Now as we face the fact of this new, emerging world, we must face the responsibilities that come along with it. A new age brings with it new challenges. Let us consider some of the challenges of this new age.
First, we are challenged to rise above the narrow confines of our individualistic concerns to the broader concerns of all humanity. The new world is a world of geographical togetherness. This means that no individual or nation can live alone. We must all learn to live together, or we will be forced to die together. This new world of geographical togetherness has been brought about, to a great extent, by man's scientific and technological genius. Man through his scientific genius has been able to dwarf distance and place time in chains; he has been able to carve highways through the stratosphere. And so it is possible today to eat breakfast in New York City and dinner in Paris, France. Bob Hope has described this new jet age in which we live. It is an age in which we will be able to get a nonstop flight from Los Angeles, California, to New York City, and if by chance we develop hiccups on taking off, we will "hic" in Los Angeles and "cup" in New York City. It is an age in which one will be able to leave Tokyo on Sunday morning and, because of time difference, arrive in Seattle, Washington, on the preceding Saturday night. When your friends meet you at the airport in Seattle inquiring when you left Tokyo, you will have to say, "I left tomorrow." This, in a very humorous sense, says to us that our world is geographically one. Now we are faced with the challenge of making it spiritually one. Through our scientific genius we have made of the world a neighborhood; now through our moral and spiritual genius we must make of it a brotherhood. We are all involved in the single process. Whatever affects one directly affects all indirectly. We are all links in the great chain of humanity. This is what John Donne meant when he said years ago:
" No man is an island, entire of it selfe; every man is a piece of the Continent, a part of the maine; if a clod bee washed away by the Sea, Europe is the lesse, as well as if a Promontorie were, as well as if a Mannor of thy friends or of shine owne were; any mans' death diminishes me, because I am involved in Mankinde; And therefore never send to know for whom the bell tolls; it tolls for thee."

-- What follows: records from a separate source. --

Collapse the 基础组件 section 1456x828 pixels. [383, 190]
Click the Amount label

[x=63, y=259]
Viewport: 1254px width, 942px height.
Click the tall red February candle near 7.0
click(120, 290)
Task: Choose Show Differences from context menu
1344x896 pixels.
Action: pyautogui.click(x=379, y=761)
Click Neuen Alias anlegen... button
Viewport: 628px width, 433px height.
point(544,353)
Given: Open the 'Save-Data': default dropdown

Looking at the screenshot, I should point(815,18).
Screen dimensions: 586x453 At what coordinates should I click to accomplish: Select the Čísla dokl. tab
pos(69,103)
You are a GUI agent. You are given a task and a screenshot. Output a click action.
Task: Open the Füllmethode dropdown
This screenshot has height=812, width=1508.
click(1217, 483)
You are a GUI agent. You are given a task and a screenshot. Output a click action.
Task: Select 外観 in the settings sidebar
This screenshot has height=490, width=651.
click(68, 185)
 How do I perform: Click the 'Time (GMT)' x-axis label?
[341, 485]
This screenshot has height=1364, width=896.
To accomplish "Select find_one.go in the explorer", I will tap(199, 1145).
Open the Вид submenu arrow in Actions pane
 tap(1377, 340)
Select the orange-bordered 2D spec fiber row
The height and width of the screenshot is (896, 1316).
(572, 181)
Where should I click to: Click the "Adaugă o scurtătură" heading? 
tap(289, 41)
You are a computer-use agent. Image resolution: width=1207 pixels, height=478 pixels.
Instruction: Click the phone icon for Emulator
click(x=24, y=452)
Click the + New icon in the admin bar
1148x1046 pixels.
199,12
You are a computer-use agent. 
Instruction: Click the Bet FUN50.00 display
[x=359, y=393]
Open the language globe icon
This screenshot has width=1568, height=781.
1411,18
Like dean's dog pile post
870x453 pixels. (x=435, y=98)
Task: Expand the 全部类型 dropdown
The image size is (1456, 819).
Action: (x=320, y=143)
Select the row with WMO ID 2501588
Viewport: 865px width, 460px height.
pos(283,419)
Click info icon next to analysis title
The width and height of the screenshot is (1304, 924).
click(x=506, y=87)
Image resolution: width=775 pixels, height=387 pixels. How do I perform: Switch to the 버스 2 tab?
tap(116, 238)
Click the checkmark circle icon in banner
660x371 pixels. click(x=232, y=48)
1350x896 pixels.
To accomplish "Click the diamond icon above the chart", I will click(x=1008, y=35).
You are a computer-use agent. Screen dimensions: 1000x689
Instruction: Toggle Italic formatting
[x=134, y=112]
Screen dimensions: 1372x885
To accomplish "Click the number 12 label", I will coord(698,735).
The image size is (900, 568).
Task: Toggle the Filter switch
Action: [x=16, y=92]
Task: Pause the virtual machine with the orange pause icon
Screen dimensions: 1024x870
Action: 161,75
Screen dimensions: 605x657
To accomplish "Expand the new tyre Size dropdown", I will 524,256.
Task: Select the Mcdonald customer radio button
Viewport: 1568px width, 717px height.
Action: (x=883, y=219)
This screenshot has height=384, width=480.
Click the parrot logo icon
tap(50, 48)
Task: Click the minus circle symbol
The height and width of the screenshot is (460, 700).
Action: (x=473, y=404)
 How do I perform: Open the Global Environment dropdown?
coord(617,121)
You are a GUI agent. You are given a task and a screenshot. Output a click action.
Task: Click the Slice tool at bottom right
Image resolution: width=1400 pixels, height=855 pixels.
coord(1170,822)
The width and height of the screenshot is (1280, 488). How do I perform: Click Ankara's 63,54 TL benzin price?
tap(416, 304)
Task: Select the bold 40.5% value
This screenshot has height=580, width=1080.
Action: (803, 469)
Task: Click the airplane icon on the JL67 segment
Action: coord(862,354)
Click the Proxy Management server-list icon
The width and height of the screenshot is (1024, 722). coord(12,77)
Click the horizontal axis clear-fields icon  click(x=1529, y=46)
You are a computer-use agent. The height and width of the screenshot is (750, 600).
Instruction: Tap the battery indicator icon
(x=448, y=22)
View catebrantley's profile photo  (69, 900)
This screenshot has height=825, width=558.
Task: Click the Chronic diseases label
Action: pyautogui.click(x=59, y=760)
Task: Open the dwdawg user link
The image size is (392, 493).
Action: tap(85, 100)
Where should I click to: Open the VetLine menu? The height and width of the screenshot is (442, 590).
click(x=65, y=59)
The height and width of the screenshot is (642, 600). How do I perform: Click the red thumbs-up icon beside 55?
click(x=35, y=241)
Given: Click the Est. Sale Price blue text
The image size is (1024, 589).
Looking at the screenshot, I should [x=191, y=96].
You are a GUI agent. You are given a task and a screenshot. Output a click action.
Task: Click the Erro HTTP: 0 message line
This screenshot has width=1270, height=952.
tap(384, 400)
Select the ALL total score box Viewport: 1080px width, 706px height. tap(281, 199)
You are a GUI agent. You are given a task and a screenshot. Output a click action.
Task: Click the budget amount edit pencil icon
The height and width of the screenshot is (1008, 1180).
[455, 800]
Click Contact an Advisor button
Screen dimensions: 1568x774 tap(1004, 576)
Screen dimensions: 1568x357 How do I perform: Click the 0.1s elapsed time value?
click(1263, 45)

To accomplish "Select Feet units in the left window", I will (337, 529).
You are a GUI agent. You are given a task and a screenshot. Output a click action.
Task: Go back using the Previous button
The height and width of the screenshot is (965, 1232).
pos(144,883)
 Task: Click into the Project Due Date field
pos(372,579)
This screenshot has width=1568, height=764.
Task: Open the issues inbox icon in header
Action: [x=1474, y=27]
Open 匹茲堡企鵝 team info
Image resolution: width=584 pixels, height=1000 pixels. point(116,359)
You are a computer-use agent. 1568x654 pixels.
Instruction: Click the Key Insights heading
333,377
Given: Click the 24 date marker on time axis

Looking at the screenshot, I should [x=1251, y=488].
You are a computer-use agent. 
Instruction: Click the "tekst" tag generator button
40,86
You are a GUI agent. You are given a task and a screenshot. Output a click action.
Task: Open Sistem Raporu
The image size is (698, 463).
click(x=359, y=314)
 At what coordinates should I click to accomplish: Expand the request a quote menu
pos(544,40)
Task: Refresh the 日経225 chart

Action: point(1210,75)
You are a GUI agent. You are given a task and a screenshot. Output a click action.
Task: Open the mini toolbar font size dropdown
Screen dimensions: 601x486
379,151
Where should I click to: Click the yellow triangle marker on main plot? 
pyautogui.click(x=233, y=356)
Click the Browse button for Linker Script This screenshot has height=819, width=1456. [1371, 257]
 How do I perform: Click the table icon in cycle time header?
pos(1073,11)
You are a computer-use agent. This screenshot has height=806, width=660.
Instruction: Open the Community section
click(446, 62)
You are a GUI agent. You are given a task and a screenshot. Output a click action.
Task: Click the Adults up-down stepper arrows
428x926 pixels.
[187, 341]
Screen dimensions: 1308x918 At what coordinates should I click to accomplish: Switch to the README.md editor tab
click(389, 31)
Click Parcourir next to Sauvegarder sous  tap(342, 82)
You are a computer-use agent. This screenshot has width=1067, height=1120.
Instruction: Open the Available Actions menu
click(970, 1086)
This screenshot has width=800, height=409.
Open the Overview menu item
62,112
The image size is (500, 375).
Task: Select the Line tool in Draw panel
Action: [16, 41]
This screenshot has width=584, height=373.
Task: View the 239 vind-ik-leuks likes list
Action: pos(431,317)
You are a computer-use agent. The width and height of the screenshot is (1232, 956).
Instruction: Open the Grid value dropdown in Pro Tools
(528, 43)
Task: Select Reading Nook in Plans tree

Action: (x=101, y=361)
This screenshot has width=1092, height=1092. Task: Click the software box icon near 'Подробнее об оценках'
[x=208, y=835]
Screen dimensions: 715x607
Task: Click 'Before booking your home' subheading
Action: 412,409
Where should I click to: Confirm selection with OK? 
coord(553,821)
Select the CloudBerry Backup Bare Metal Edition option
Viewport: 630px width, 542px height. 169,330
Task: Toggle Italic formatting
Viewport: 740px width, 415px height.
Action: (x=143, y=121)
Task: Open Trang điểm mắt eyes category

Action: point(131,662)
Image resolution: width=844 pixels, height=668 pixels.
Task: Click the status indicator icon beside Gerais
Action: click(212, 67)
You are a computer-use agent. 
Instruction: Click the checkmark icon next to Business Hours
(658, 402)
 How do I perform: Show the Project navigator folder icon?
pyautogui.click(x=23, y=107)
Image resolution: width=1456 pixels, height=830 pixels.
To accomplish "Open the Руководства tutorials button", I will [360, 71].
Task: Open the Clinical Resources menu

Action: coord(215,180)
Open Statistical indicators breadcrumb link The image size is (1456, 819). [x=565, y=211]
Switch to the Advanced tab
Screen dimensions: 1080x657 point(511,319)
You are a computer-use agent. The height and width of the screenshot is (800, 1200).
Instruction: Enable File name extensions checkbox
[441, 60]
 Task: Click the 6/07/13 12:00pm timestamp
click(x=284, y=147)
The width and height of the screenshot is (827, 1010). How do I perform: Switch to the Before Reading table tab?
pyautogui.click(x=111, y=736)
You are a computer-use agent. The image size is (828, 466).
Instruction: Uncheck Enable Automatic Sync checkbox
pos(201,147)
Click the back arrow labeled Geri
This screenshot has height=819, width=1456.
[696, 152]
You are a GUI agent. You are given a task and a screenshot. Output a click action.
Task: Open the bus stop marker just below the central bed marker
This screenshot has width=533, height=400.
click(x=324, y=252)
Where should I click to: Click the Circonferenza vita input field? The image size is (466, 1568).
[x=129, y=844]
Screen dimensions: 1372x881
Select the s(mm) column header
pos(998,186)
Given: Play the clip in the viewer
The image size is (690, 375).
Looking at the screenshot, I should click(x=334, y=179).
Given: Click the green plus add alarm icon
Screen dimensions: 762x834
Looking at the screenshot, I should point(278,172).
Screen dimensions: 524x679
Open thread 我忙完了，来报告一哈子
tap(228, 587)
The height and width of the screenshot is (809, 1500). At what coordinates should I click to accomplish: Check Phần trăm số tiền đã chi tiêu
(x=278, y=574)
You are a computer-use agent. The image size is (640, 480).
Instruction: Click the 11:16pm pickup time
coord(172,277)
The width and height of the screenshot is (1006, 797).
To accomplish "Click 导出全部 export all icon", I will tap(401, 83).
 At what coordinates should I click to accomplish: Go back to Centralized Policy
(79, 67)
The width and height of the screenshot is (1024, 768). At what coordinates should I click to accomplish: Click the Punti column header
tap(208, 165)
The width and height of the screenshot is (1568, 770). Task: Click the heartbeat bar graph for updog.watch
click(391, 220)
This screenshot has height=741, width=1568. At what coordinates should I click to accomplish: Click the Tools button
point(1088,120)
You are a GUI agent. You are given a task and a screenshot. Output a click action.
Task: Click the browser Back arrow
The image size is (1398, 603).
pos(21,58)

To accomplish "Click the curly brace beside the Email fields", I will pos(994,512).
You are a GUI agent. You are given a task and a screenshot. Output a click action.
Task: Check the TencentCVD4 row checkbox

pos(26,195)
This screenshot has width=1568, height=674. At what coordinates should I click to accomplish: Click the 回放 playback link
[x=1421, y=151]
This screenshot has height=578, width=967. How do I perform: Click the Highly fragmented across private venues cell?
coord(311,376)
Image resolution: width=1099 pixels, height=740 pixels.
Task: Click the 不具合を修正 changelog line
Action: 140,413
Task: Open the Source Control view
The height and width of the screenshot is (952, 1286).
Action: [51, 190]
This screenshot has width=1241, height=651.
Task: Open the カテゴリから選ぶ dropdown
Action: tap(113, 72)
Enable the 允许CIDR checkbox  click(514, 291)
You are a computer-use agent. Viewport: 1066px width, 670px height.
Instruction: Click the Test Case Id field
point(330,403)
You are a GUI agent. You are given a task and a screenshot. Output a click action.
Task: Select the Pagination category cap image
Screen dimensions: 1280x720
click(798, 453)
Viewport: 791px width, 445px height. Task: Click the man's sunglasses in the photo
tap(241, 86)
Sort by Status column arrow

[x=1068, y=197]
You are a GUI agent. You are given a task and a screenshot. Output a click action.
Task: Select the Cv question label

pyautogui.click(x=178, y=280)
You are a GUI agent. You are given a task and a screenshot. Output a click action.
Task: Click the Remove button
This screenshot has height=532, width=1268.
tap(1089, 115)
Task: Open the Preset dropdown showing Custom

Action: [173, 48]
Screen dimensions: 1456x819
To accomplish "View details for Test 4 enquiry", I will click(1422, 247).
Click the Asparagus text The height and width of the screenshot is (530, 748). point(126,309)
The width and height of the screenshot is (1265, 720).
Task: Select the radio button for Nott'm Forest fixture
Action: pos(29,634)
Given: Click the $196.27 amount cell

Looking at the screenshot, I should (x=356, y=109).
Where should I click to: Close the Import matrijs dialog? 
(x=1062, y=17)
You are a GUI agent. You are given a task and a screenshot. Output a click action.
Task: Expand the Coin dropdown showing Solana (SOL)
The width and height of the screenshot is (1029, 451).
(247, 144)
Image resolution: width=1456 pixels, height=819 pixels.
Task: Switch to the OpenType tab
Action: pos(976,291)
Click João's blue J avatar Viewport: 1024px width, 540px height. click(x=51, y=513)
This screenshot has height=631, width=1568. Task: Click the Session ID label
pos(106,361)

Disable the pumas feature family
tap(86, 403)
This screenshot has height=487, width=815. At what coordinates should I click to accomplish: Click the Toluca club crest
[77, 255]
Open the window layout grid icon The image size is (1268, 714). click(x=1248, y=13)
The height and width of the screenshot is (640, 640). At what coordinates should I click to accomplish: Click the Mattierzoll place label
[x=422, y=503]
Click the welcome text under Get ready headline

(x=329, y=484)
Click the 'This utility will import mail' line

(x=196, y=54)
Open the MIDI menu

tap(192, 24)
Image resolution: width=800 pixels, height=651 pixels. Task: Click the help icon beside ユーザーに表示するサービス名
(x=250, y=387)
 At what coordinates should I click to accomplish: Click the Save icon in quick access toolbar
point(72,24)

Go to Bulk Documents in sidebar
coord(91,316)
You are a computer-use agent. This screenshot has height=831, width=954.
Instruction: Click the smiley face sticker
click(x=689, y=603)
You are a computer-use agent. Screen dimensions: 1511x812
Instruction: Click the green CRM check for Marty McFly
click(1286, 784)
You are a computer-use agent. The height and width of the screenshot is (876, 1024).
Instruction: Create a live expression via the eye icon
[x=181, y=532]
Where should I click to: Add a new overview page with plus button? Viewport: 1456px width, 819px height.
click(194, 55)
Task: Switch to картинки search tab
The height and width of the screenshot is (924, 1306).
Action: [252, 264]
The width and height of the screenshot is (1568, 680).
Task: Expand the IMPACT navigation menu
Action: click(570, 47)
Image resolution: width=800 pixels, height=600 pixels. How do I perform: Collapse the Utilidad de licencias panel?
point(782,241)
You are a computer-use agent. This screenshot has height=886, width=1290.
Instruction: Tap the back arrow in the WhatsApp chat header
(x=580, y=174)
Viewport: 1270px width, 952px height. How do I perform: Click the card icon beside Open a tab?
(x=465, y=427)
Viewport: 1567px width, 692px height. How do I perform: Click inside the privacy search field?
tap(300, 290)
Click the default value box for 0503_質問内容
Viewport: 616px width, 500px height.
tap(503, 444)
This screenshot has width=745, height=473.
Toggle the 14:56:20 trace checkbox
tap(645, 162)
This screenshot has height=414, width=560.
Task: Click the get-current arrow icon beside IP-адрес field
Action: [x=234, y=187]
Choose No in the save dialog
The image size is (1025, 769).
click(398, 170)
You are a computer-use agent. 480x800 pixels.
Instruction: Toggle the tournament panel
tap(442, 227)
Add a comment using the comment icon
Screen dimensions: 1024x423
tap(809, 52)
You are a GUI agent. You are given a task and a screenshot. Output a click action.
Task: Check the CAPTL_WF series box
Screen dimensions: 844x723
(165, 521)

A second challenge that the new age brings to each of us is that of achieving excellency in our various fields of endeavor. In the new age doors will be opening to us that were not opened in the past, and the great challenge which we confront is to be prepared to enter these doors as they open. Ralph Waldo Emerson said in an essay back in 1871:
" If a man can write a better book, or preach a better sermon, or make a better Mouse trap than his neighbor, even if he builds his house in the woods the world will make a beaten path to his door."
In the new age we will be forced to compete with people of all races and nationalities. Therefore, we cannot aim merely to be good Negro teachers, good Negro doctors, good Negro ministers, good Negro skilled laborers. We must set out to do a good job, irrespective of race, and do it so well that nobody could do it better.
Whatever your life's work is, do it well. Even if it does not fall in the category of one of the so-called big professions, do it well. As one college president said, "A man should do his job so well that the living, the dead, and the unborn could do it no better." If it falls your lot to be a street sweeper, sweep streets like Michelangelo painted pictures, like Shakespeare wrote poetry, like Beethoven composed music; sweep streets so well that all the host of Heaven and earth will have to pause and say, "Here lived a great street sweeper, who swept his job well." As Douglas Mallock says:
" If you can't be a pine on the top of the hill Be a scrub in the valley-but be The best little scrub by the side of the hill, Be a bush if you can't be a tree. If you can't be a highway just be a trail If you can't be the sun be a star; It isn't by size that you win or fail- Be the best of whatever you are. "
A third challenge that stands before us is that of entering the new age with understanding good will. This simply means that the Christian virtues of love, mercy and forgiveness should stand at the center of our lives. There is the danger that those of us who have lived so long under the yoke of oppression, those of us who have been exploited and trampled over, those of us who have had to stand amid the tragic midnight of injustice and indignities will enter the new age with hate and bitterness. But if we retaliate with hate and bitterness, the new age will be nothing but a duplication of the old age. We must blot out the hate and injustice of the old age with the love and justice of the new. This is why I believe so firmly in nonviolence. Violence never solves problems. It only creates new and more complicated ones. If we succumb to the temptation of using violence in our struggle for justice, unborn generations will be the recipients of a long and desolate night of bitterness, and our chief legacy to the future will be an endless reign of meaningless chaos.
We have before us the glorious opportunity to inject a new dimension of love into the veins of our civilization. There is still a voice crying out in terms that echo across the generations, saying: Love your enemies, bless them that curse you, pray for them that despitefully use you, that you may be the children of your Father which is in Heaven. This love may well be the salvation of our civilization.